▶ [Alıntılanan metin]
⁂
Zindanlar ve gözaltı merkezleri, Filistin’in direnişçi kişiliğini hedef alan birer üs olarak kullanılıyor. İşkencecilerin yanı sıra uzmanlar, doktorlar, psikologlar da bu organizasyonun bir parçasıdırlar. Bu üsler, Filistinli tutsaklar şahsında –Naziler’in yöntemleri de kullanılarak- insanlığa karşı ağır suçların işlendiği yerlerdir.

Siyonist rejimde 3. İntifada korkusu…

İsrail devleti, Filistin halkına karşı izlediği ırkçı-faşist icraatları aralıksız sürdüren bir organizasyondur. Filistinliler’in topraklarını gasp etmek, evlerini yıkmak, keyfi bir şekilde tutuklamak, çocukları, gençleri katletmek vb. Ancak siyonizmin varlık gerekçesi sayılan bu icraatların büyük bir öfke birikimine yol açtığını en iyi bilenler, İsrail devletinin şefleridir. On yıllara yayılan silahlı direniş, patlak veren birinci ve ikinci intifadalar, öfke patlamalarının dışavurumlarıdır. Siyonist rejimin en büyük açmazlarından biri, bastırılamayan direniş geleneğinin karşısındaki aczidir.

Filistin halkı varlığını sürdürme ve bağımsız devletini kurma umudunu diri tutmak için hayatın her alanında sürekli bir direniş halindedir. Bununla birlikte intifadalar, direnişin bir üst boyuta sıçramasına tekabül ediyor. Bundan dolayı son haftalarda Filistin sokaklarına taşan öfke, 3. İntifada tartışmalarını da gündeme getirdi.

Farklı araç ve yöntemlerle işgal/kuşatma altındaki Filistin halkının nabzını tutmaya çalışan siyonist rejimin akıl hocaları, İsrail devletinin şeflerini, 3. İntifada olasılığı konusunda uyarmaya başladılar. Çok sayıda Filistin kentinde sokaklara çıkan, çoğunluğu genç ve çocuklardan oluşan kitlelerin işgalci askerlere taş atması, İsrail askerlerinin ise gaz bombaları, plastik mermi (kimi zaman gerçek mermi) ile saldırması, bu eylemlerin ise her gün tekrarlanması, intifada görüntülerinin oluşmasını sağlıyor.

Olayları izleyen rejimin akıl hocaları ve İsrail medyasındaki bazı yorumcular, 3. İntifada tehlikesinin ciddi olduğu konusunda, siyonist şefleri döne döne uyarıyorlar. Tel Aviv’deki şefleri saran tedirginlik, zorbalıkta sınır tanımayan ırkçı-faşist rejimin, Filistin halkının direnme iradesi karşındaki aczinin yeni bir örneğinin oluşturuyor.
⁂
▶ [Gösterilen veriler]
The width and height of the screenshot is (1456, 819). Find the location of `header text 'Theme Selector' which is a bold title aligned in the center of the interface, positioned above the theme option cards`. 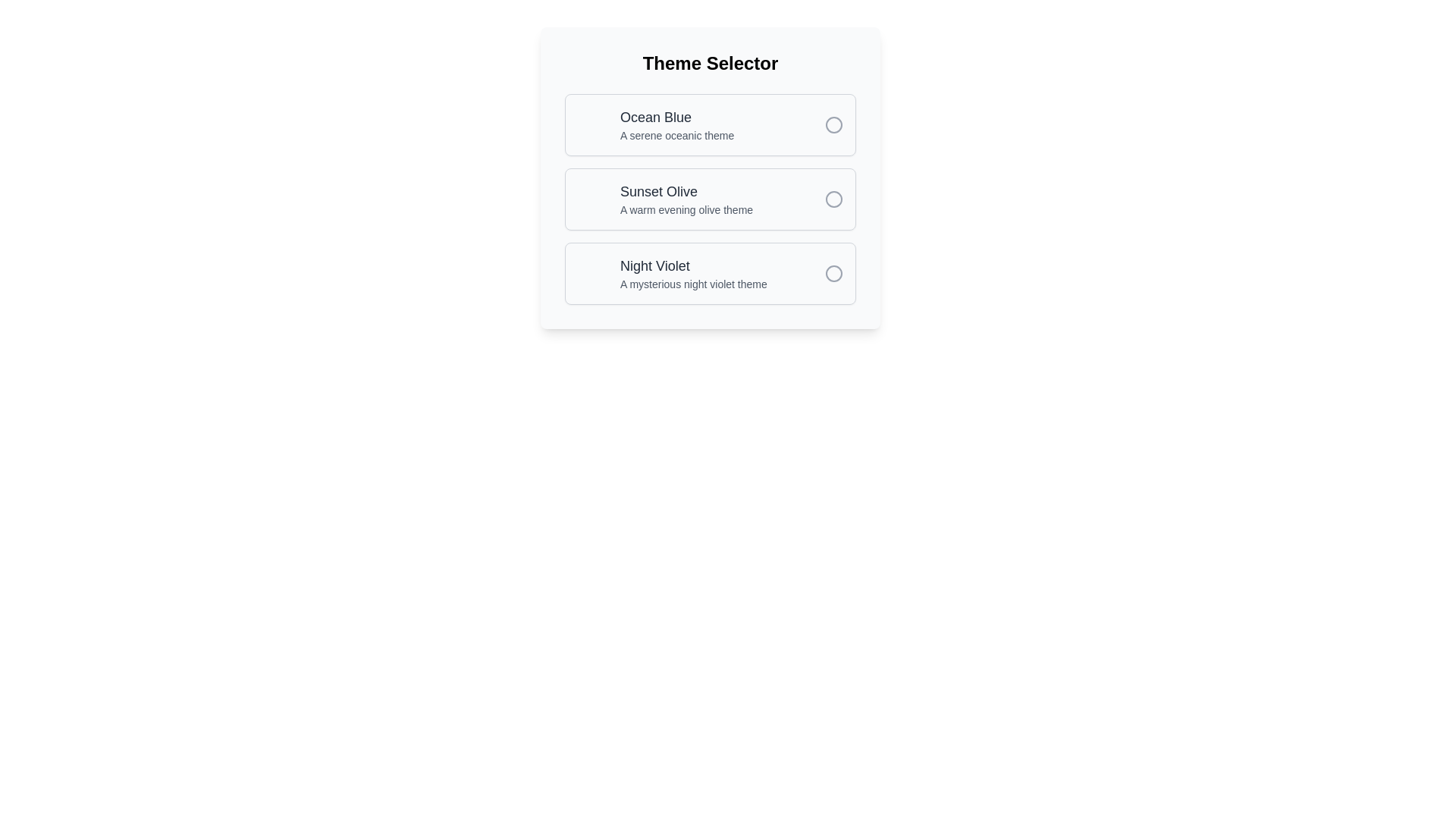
⁂
▶ [Yazılı yönerge A]
Alıntılanan metne göre aşağıdaki soruları yanıtlayın.
(i) Metinde işkencecilerin yanı sıra hangi kişilerin "bu organizasyonun bir parçası" olduğu belirtiliyor?
(ii) Metin, on yıllara yayılan silahlı direnişi ve birinci ile ikinci intifadaları neyin dışavurumları olarak tanımlıyor?
(iii) Metne göre İsrail askerleri taş atan kitlelere hangi araçlarla saldırıyor?
▶ [Yazılı yönerge B] Alıntılanan metni son cümlesinin ardından sürdürün.

▶ [Beklenen yanıt A]
(i) Uzmanlar, doktorlar ve psikologlar.
(ii) Öfke patlamalarının dışavurumları olarak.
(iii) Gaz bombaları ve plastik mermiyle, kimi zaman da gerçek mermiyle.

▶ [Beklenen yanıt B]
Direnenlere gaz bombası, Abbas yönetimine “havuç”…

İsrail askerleri, gösterilere har zamanki gibi kudurganca saldırıyorlar. Ama aynı anda, siyonist şefler, Mahmut Abbas yönetimine, gösterileri durdurması için çağırı yapıyorlar. İsrail başbakanı Benyamin Netanyahu, siyonist zorbalığın neden olduğu öfkenin kontrolünü, Batı Şeria’daki Filistin Yönetimi’nin lideri Mahmud Abbas’a yıkmaya çalışıyor.

Filistin Yönetimi’nden böyle bir rol talep etmek, küstahlığın dik alasıdır. Abbas’la görüşmek için heyet gönderen İsrail başbakanı, “kitle hareketini durdurursan, İsrail, Ocak ayının vergi gelirlerinden size düşen payı öder.” Mesajı gönderdi. Bir ay önce zaten ödenmesi gereken vergi gelirlerini, Abbas’ın önüne “havuç” niyetine sunmaya kalkışan siyonist şefler hem Filistin Yönetimi’yle hem lideri Abbas’la adeta alay ediyorlar.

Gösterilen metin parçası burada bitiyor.